Zahn had fun approach to life, family

By Laurie Stone: PNT Correspondent

Dorothy Zahn was a woman that loved to live. With a fun demeanor, she attracted others with her temperament of friendliness and availability.
Zahn was actively involved in her children’s lives as a volunteer chaperone.
Debbie Welch, Zahn’s daughter, said she felt fortunate to have a mother like Zahn.
“On band trips, when I was younger, the kids enjoyed her because she wasn’t stiff-laced like other parents,” Welch said. “She knew how to be your friend.”
Family members said she lived by the motto of, “Let me live in a house beside the road and be a friend to all people especially the little ones.”
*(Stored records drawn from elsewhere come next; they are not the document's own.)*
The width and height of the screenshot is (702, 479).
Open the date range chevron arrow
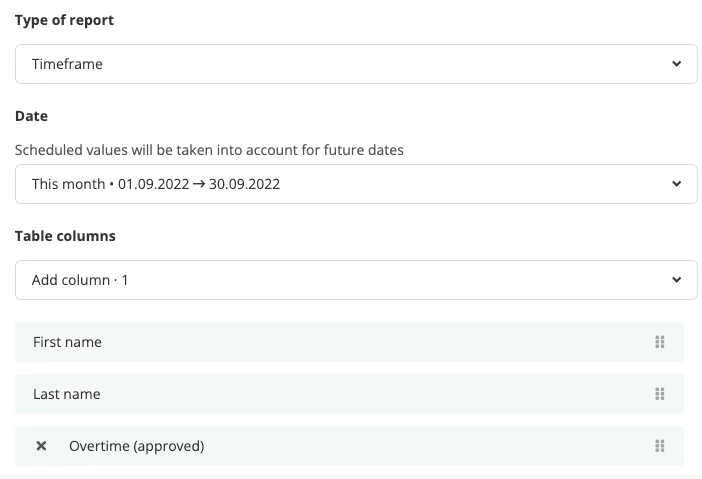676,184
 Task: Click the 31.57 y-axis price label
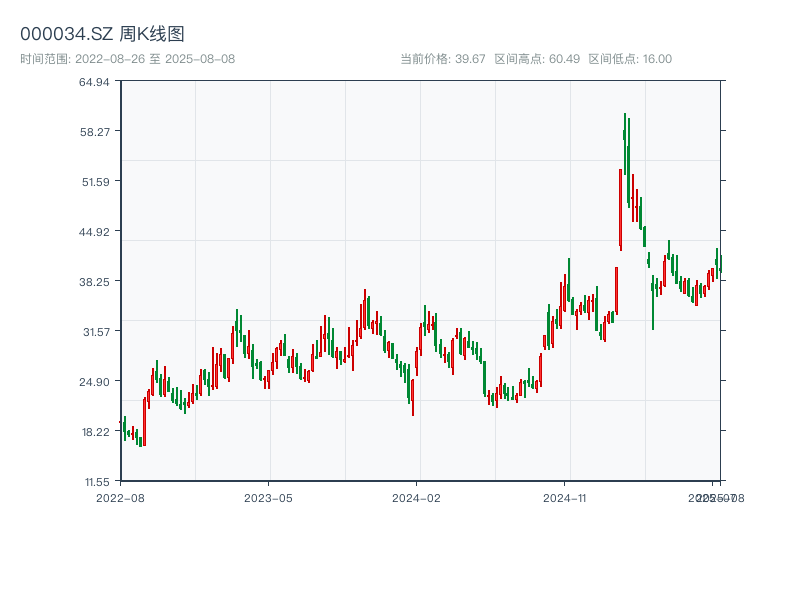pos(94,332)
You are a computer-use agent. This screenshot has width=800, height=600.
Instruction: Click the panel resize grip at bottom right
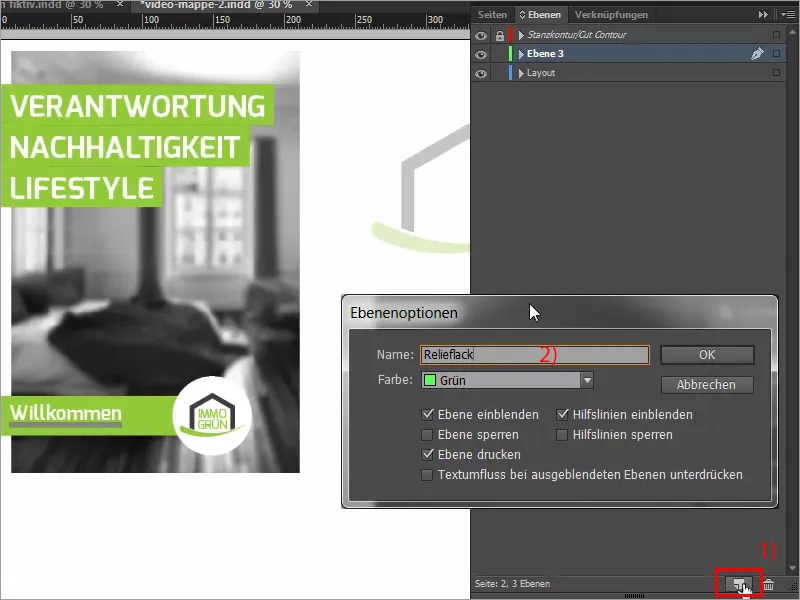pos(793,585)
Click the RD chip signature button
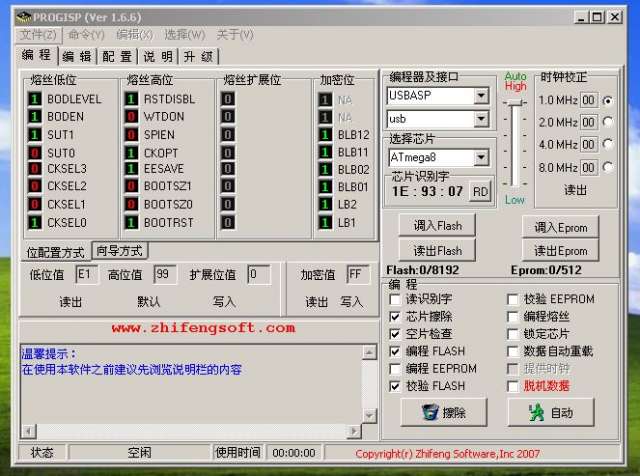This screenshot has width=640, height=476. (x=480, y=191)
When it came to helping others, Zahn gave to her family by teaching them the right way of doing things through her strong work ethic and high standards.
Richard Zahn, Dorothy Zahn’s husband, said his wife was a wonderful helpmate.
“If I needed help, I didn’t have to hire anyone because she helped in every way from driving a peanut wagon to hoeing,” he said.
Among the many things that Zahn taught her daughter, Welch said a key lesson was not to be prissy when others needed your help.
“Mom was well balanced,” Welch said. “She wasn’t afraid of dirt. She taught me as a youngster that I was washable, but also how to be pretty when the time called for it.”
Zahn was an avid dancer and loved sewing, cooking and fishing.
She enjoyed traveling with her husband to various places in Mexico, Arizona and Colorado (to name a few) to watch car races. Richard Zahn said the energetic atmosphere of the car rallies kept them eager to attend the next one.
Dorothy Zahn died on Sept. 28, 2004. She was born on April 11, 1932, in Causey, to Lillie Mae and William A. Chambers.
She attended a small country school in Chaves and in Roswell before the family move to Portales in the early 1940’s. She married Richard Zahn on Jan. 30, 1949 where they made their home as peanut farmers.
Craig Zahn, Dorothy Zahn’s son, said his mother taught him to be more adamant when finding a solution to a problem.
Her mind-set was to keep going and not give up.
“She was a person people could depend on and use as a role model,” he said.